9:00 PM G What Won’t You Write? John Chu, Kameron Hurley, David Shaw (moderator), Romie Stott. Charles Stross has said publicly that he won’t write about children being harmed or exploited. Seanan McGuire refuses to write about female characters being raped. Many other writers have no-go topics. Panelists will discuss their personal choices for off-limits subject areas, and their reasons for the ban.

 Friday July 11

12:00 PM F The Past Is a Terrible Place. K. Tempest Bradford (leader), Christopher Cevasco, John Chu, Adrienne J. Odasso, Walt Williams. Compared to the present day, the past was filthy, bigoted, stratified, polluted, violent, and crude—whether thousands of years ago or yesterday. What possible appeal could travel into the past have? How does it vary based on your current socioeconomic status, or on the status you have (or can acquire) in the past with your knowledge of history, technology, and sociology? We’ll discuss various depictions of travel into the past, including Octavia Butler’s Kindred, Connie Willis’s Doomsday Book, and Eric Flint’s Ring of Fire series.

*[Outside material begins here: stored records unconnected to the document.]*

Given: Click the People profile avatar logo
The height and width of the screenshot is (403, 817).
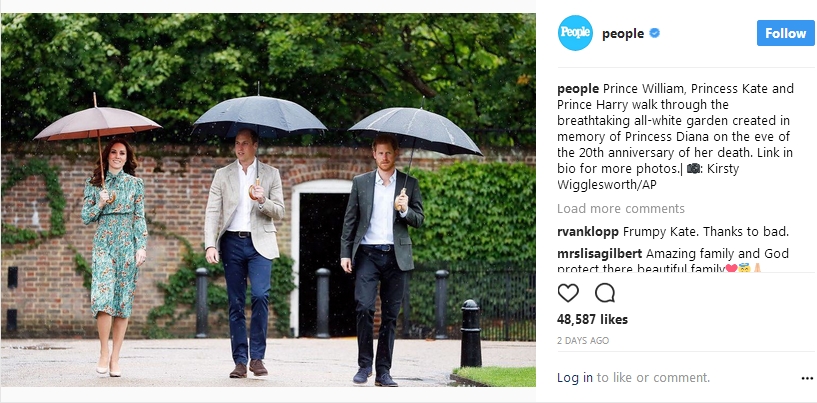Looking at the screenshot, I should 575,33.
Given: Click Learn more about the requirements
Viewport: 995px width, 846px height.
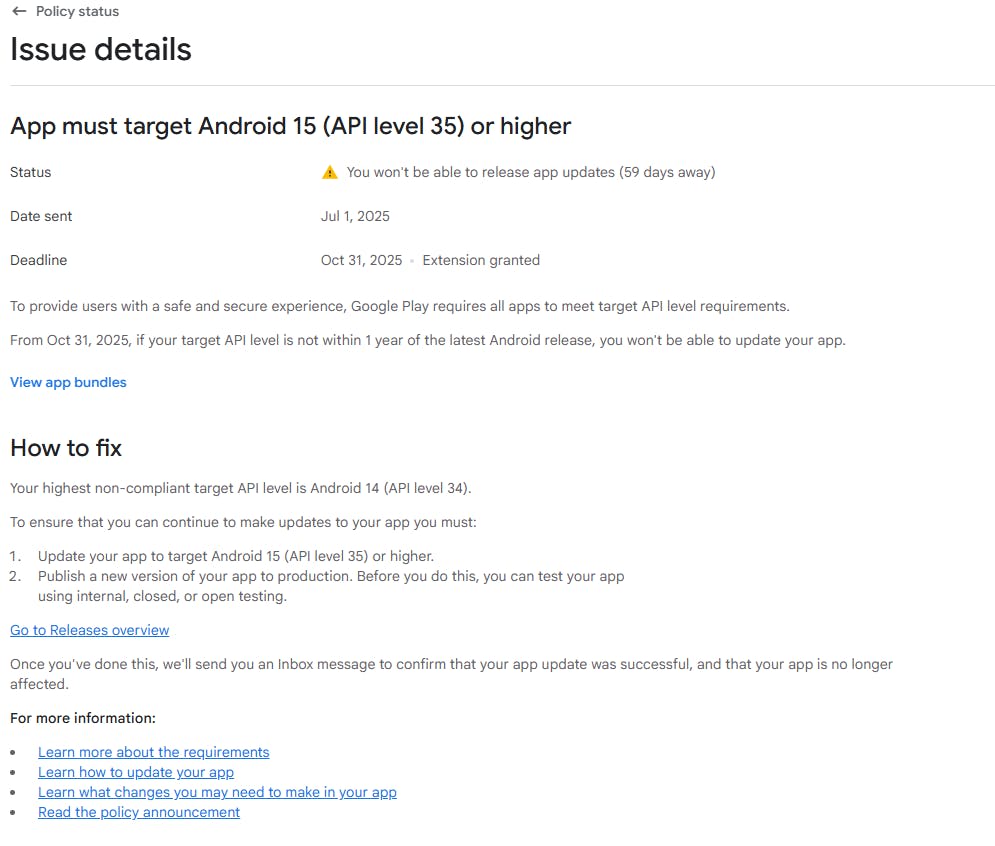Looking at the screenshot, I should coord(153,752).
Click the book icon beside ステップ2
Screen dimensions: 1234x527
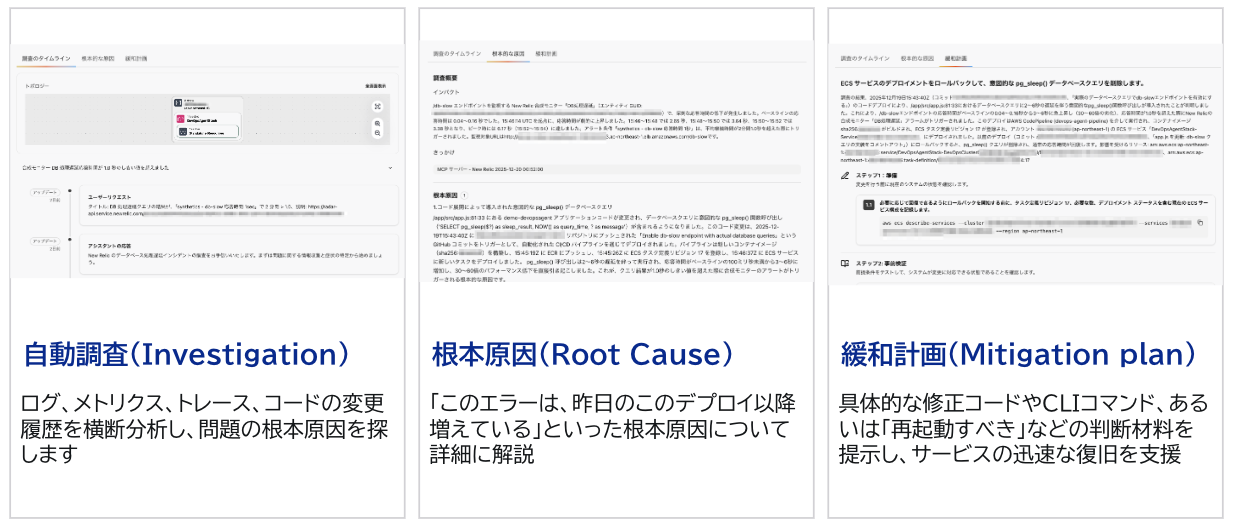tap(846, 263)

2:00 PM F When the Magic Returns. John Chu, Max Gladstone, Daryl Gregory, Lev Grossman, Victoria Janssen (leader). The “return” of magic into a mundane world is one of very few ways in which we see fantasy set in the future. Why is this? What makes fantasy and futurity so incompatible? Why is the return of magic so often associated with apocalypse, while its banishment is usually the consequence of scientific or industrial progress? From Aarne-Thompson tale types like Richard Corbet’s “The Fairies’ Farewell” to Kim Harrison’s Hollows series, panelists will talk about the ways in which magic-as-technology can be explored.

 Saturday July 12

2:00 PM CO Educated Guesses: Tech Pros Writing SF. Saira Ali, John Chu, Jim Freund, Jeff Hecht, Barbara Krasnoff (moderator), Walt Williams. In response to a Silicon Valley technologist frustrated with the current state of science fiction, blogger Andrija Popovic wrote, “Change the question from ‘Why are people not writing about the future I’m making?’ to ‘Where can I find and support people who are writing about this future I see coming?’ Or better: tell your story.” Tech professionals like Ramez Naam, Brenda Cooper, and Daniel H. Wilson are doing just that. What do their portrayals of the future say about our present, and conversely, about the visions of the future that are driving today’s technological development?